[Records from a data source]
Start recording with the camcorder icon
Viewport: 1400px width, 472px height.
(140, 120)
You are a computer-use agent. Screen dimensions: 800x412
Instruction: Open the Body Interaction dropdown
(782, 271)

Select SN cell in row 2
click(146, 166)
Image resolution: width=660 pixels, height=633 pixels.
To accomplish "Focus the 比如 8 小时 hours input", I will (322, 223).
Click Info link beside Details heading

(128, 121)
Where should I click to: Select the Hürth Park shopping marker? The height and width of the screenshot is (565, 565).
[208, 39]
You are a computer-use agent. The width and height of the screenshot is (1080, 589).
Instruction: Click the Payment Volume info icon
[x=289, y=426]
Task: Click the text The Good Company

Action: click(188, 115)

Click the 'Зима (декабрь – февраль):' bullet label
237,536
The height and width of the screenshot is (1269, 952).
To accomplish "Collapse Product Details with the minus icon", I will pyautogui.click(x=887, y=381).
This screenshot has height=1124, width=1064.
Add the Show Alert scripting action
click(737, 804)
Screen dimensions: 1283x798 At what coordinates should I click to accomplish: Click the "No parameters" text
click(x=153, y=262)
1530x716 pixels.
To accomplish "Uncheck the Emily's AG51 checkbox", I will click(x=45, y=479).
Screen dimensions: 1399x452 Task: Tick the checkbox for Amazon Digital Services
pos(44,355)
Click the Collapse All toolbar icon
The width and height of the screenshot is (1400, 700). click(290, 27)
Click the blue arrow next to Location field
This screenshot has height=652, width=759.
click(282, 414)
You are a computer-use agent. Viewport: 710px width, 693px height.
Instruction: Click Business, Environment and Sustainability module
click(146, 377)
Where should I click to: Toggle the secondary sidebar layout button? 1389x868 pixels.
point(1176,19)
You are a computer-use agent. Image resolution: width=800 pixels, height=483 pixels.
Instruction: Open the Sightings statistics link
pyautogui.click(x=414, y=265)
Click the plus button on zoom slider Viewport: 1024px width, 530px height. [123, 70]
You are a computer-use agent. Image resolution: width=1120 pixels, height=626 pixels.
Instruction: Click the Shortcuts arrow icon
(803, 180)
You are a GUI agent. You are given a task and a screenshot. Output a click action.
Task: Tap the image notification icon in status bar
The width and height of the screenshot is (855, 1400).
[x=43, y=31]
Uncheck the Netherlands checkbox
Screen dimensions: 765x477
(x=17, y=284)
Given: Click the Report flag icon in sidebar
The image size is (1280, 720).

Task to complete ->
Every line above that includes the string "resolution" needs to be copied.

Your response ->
Image resolution: width=660 pixels, height=633 pixels.
You are a computer-use agent. Image resolution: width=800 pixels, height=483 pixels.
You are a computer-use agent. Image resolution: width=1120 pixels, height=626 pixels.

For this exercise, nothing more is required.